Of course, not being based in science in the first place, a scientific appeal has no chance of changing anything. Which is why it gets rewritten every few years.
It wasn't even called "The Alpha Wolf of Wall Street"!? "Wolf" just means a fierce and predatory person because wolves were for a long time the main threat to livestock and people, cf. "a wolf in sheep's clothing", a phrase which origin goes back to Bible.
The terminology morphed to p people (alpha males) despite absolutely no indication that it applies to wolves or humans (except prisons). That’s the myth.
Presumably, scientists (David Mech in case of wolves and Frans de Waal in case of humans) aren't dumb or mischievous, so they wouldn't make up something there was no indication of. There probably was an indication that they based their opinions on.
Maybe there is a myth of "alpha males", but the article doesn't expose it, it doesn't even talk about it beyond a single sentence.
On a literal level: pretty much any supernatural story involving a werewolf.
On a metaphorical level: pick your favorite male-focused self help pop psychologist. There's a reason the phrase "sigma male grindset" was coined to make fun of these people.
Are you seriously going to claim that "few to no people believe in or care about "alpha wolves"" given the enormous representation of the concept in the last fifty years of western literature?
I honestly have never seen "the enormous representation of the concept ["alpha wolf"] in the last fifty years of western literature", yes. In fact, I don't see much representation of wolves in the western literature, let alone particular types of wolves. Even such exciting creatures as werewolves seem to be far less popular than vampires.
Google Ngram Viewer shows some initial interest starting around 1965, plateauing until '74, relatively low until '87, and rising pretty steadily from there (with a small dip in growth around '03, and a meteoric rise since then). This seems to support the argument of it being common in western literature of the last 50 years.
Ok, so according to Google Ngram Viewer there is a bunch of widely unknown romantic novels about werewolves that mention alpha werewolves. And according to TV Tropes there is fanfiction that constructs elaborate hierarchies with all sorts of castes including Psi and Chi. That's hardly "the enormous representation." Well, at least now kids who learn biology by reading Omegaverse fiction can unlearn horrible misrepresentations they were led to believe in!

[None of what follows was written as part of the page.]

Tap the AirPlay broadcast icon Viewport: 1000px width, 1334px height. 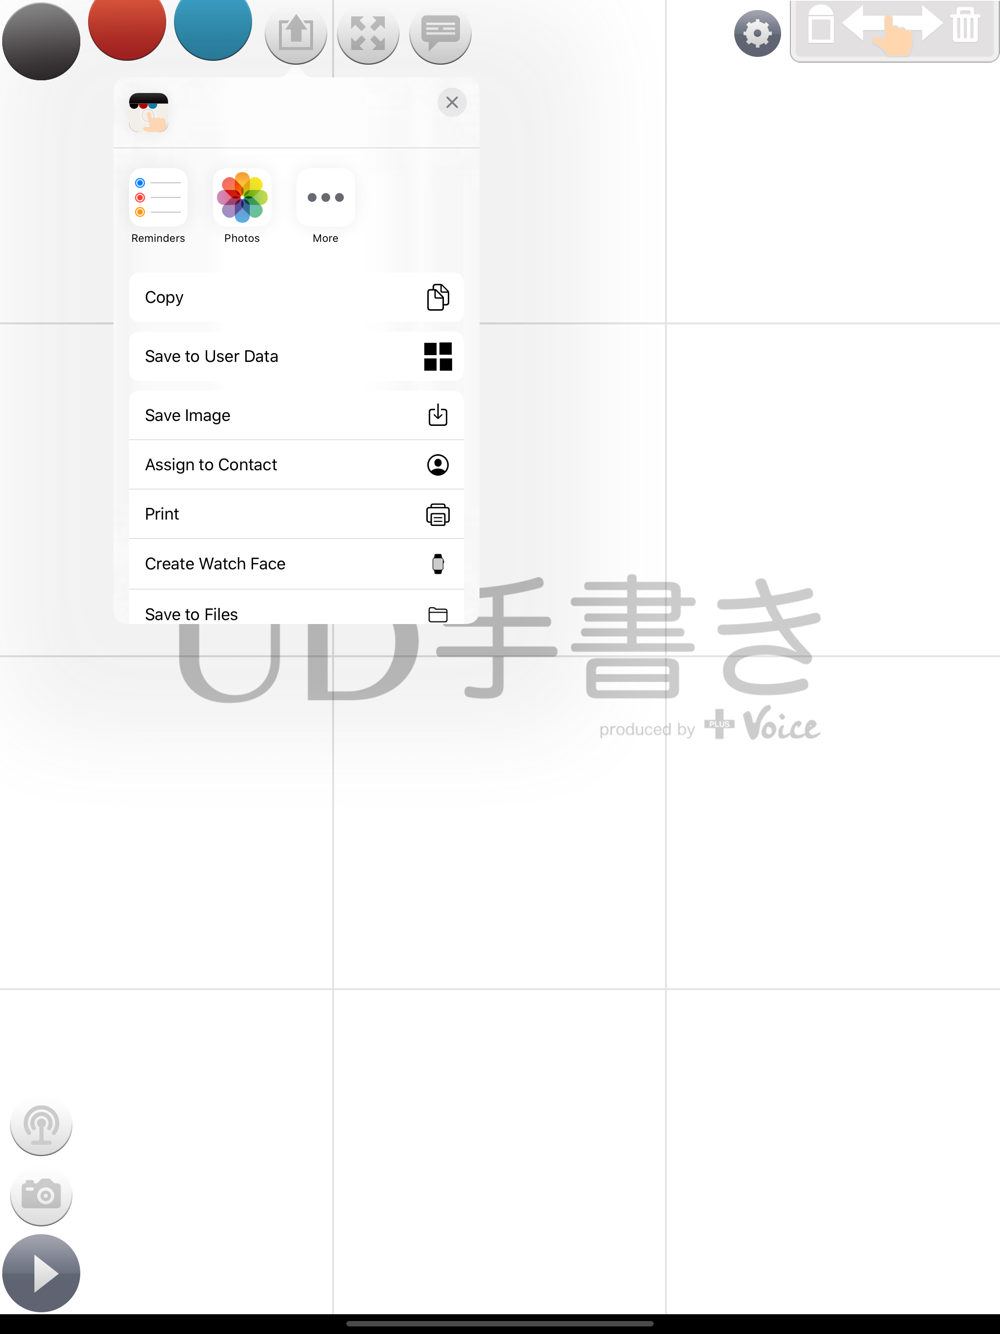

Toxoplasma gondii never ceases to amaze and scare me. I'm one of the many humans with an identified infection of it (over 25 years ago.)
Also super interesting part of this article:
> “We found that even more important than pack size was whether a pack had an old individual, male or female,” she said. At six years old, a Yellowstone wolf is considered an elder—only about one in five lives to that age. “If they have one or two older individuals, they are more likely to win—which was not what we’d expected to find.”